- **Text to read**:
------------------------------

# Best source for pneumatic cylinders?



## undead41

Anyone know who has the best prices and quality products when shopping for small quantities of Bimba,and other brand name pneumatics? 

Thanks

John


----------



## Spyder

E-Bay


----------



## kallen

check out monster guts http://monsterguts.com I have ordered from them and they have great help if you have questions. prices are pretty good also


----------



## dscrimager

*I second Monster guts*

I have ordered a lot from them and have been very happy with prices and accommodations on substitutions in their kits...

Freshly Doug


----------



## kprimm

Ebay is an option, but i have always used monster guts, and always will. Ordering from monster guts you know you are getting a quality product and service to match. They are not going to sell you something that is broken down and maybe wont work.That is one thing that scares me a bit about ebay. I guess for me it's this, I totally trust monster guts and have always been happy with the prices,service, and quality.


----------



## Mudbeast

I use Fright Props, there pricing is great and they have everything you need to build your pneumatic prop.


----------



## joker

Mudbeast said:


> I use Fright Props, there pricing is great and they have everything you need to build your pneumatic prop.


I use fright props as well and have been more than satisfied with their products/services.

Ebay has also been a good source for cylinders, but the closer you get to halloween the higher the bidding gets.


----------



## Lotus

I use Monster Guts great prices, great help and Dean is an awesome person


----------



## The Creepster

Mudbeast said:


> I use Fright Props, there pricing is great and they have everything you need to build your pneumatic prop.

------------------------------

- **Material provided**:
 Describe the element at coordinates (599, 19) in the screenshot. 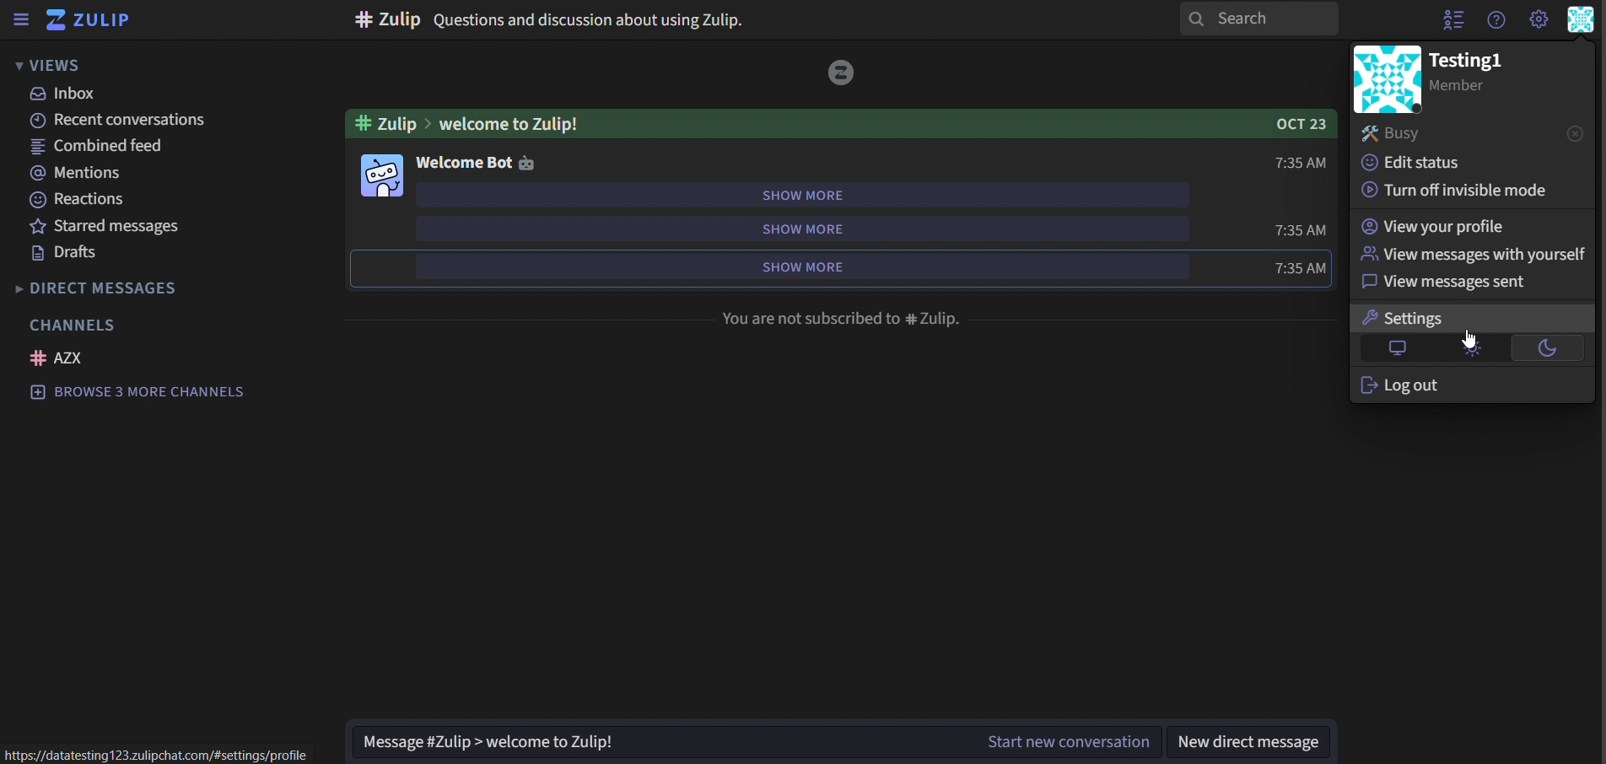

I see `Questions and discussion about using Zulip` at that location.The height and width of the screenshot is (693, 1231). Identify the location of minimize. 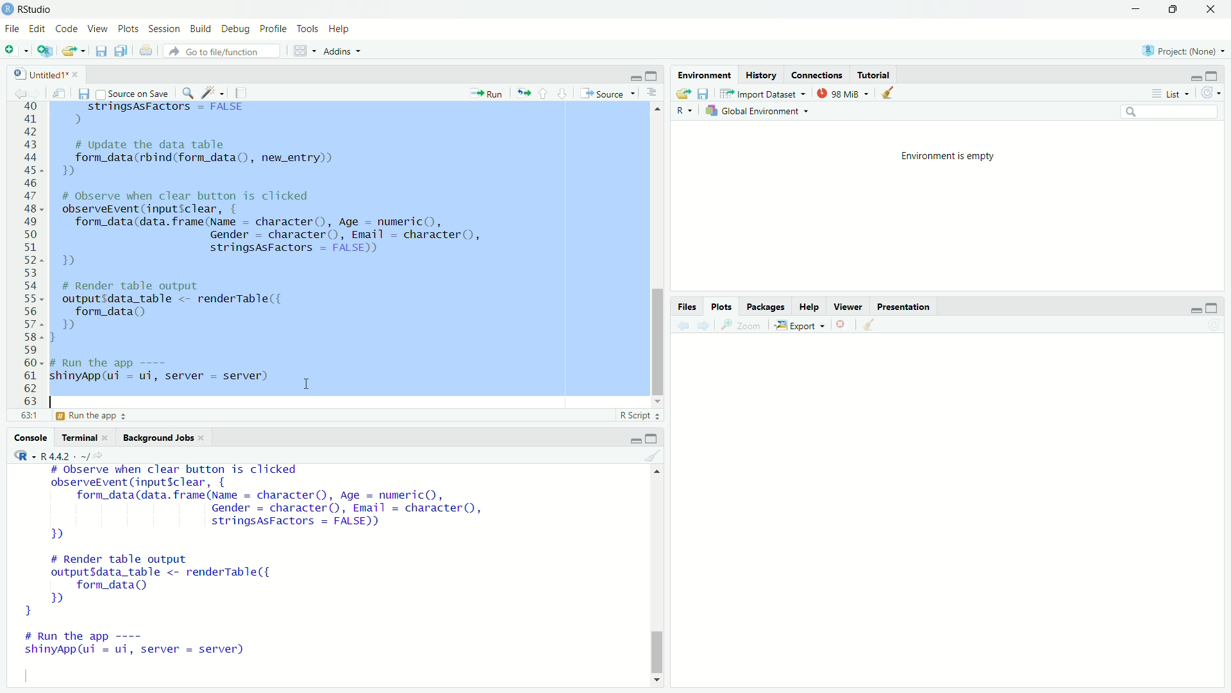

------------------------------

- **Tasks and exercises**:
(a) From the forum thread on buying pneumatic cylinders, print the passage starting with "# Best source" and going on through "brand name pneumatics?".
(b) Answer these from the forum thread on pneumatic cylinder sources:
(i) Which brand of pneumatics does undead41 name in the opening post?
(ii) According to joker, what happens to eBay bidding as Halloween gets closer?
(iii) Whom does Lotus call an awesome person?
(c) Write the next part of the forum thread on pneumatic cylinder sources, picking up right after its final line.

- **Per-task answers**:
(a)
# Best source for pneumatic cylinders?



## undead41

Anyone know who has the best prices and quality products when shopping for small quantities of Bimba,and other brand name pneumatics?

(b)
(i) Bimba
(ii) The bidding gets higher.
(iii) Dean

(c)
As do I ....Doug is a cool guy and very knowledgeable, I buy only from him


----------



## DarkLore

I tried to use FrightProps. I received a new account and some kind of confirmation from the site...but never received the order. After several weeks of waiting for it to arrive, I emailed. They said the site never received the order. 

So, I placed a new order...with monster guts.


----------



## stokstad

What about Surplus Cemter? Great place for motors,valves, solenoids and relays as well.

https://www.surpluscenter.com/home.asp


----------



## mroct31

I use ebay for these parts all the time. I look to buy name brand items from Bimba for cylinders and SMC or Parker but I mostly use MAC valves as I'm most familiar with them and I've never had a problem with anything purchased this way. If you have the time you can find great deals like the one I got about 2 months ago on 3 4-way MAC valves that I got for $20 shipped! A lot of times you can find new old stock items at unbelievable prices. If you know what you want it's a really good way to purchase these types of items.


----------



## dynoflyer

mroct31 said:


> If you know what you want it's a really good way to purchase these types of items.


Exactly! But , if you're unsure of your needs you probably need someone who can answer your questions over the phone or by email; and if you make a mistake can take it back in an exchange. eBay - not so much.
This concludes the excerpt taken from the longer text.